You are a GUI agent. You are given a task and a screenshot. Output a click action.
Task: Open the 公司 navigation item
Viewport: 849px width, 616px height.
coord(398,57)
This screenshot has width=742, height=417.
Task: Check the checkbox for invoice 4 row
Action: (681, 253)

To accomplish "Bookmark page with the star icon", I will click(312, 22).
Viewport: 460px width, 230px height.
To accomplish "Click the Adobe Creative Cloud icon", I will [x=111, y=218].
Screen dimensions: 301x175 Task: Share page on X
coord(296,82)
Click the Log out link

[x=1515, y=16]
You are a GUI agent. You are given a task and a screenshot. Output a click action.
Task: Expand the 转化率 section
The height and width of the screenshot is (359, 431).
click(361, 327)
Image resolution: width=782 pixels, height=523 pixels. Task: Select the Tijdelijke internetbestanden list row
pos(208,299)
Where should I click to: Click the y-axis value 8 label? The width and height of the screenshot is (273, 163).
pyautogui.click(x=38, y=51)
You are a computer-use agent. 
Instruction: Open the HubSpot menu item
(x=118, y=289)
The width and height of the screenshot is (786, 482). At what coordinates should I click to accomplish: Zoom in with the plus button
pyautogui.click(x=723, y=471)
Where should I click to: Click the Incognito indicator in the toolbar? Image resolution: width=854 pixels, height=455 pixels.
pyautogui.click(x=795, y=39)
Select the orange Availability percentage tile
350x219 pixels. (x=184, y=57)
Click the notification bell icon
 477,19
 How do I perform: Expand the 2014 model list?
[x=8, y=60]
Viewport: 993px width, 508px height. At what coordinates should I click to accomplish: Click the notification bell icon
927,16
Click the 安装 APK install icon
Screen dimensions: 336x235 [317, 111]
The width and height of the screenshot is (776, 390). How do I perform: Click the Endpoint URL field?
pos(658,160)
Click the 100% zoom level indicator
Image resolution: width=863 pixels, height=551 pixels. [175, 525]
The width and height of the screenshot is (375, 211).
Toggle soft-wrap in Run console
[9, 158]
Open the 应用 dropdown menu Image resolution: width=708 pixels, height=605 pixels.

============================================================

__About this exercise__: Please reproduce all of the records exactly as they stand.

__Output of the exercise__:
You are a GUI agent. You are given a task and a screenshot. Output a click action.
Task: Open the 公司 navigation item
Viewport: 849px width, 616px height.
coord(398,57)
This screenshot has width=742, height=417.
Task: Check the checkbox for invoice 4 row
Action: (681, 253)

To accomplish "Bookmark page with the star icon", I will click(312, 22).
Viewport: 460px width, 230px height.
To accomplish "Click the Adobe Creative Cloud icon", I will [x=111, y=218].
Screen dimensions: 301x175 Task: Share page on X
coord(296,82)
Click the Log out link

[x=1515, y=16]
You are a GUI agent. You are given a task and a screenshot. Output a click action.
Task: Expand the 转化率 section
The height and width of the screenshot is (359, 431).
click(361, 327)
Image resolution: width=782 pixels, height=523 pixels. Task: Select the Tijdelijke internetbestanden list row
pos(208,299)
Where should I click to: Click the y-axis value 8 label? The width and height of the screenshot is (273, 163).
pyautogui.click(x=38, y=51)
You are a computer-use agent. 
Instruction: Open the HubSpot menu item
(x=118, y=289)
The width and height of the screenshot is (786, 482). At what coordinates should I click to accomplish: Zoom in with the plus button
pyautogui.click(x=723, y=471)
Where should I click to: Click the Incognito indicator in the toolbar? Image resolution: width=854 pixels, height=455 pixels.
pyautogui.click(x=795, y=39)
Select the orange Availability percentage tile
350x219 pixels. (x=184, y=57)
Click the notification bell icon
 477,19
 How do I perform: Expand the 2014 model list?
[x=8, y=60]
Viewport: 993px width, 508px height. At what coordinates should I click to accomplish: Click the notification bell icon
927,16
Click the 安装 APK install icon
Screen dimensions: 336x235 [317, 111]
The width and height of the screenshot is (776, 390). How do I perform: Click the Endpoint URL field?
pos(658,160)
Click the 100% zoom level indicator
Image resolution: width=863 pixels, height=551 pixels. [175, 525]
The width and height of the screenshot is (375, 211).
Toggle soft-wrap in Run console
[9, 158]
Open the 应用 dropdown menu Image resolution: width=708 pixels, height=605 pixels.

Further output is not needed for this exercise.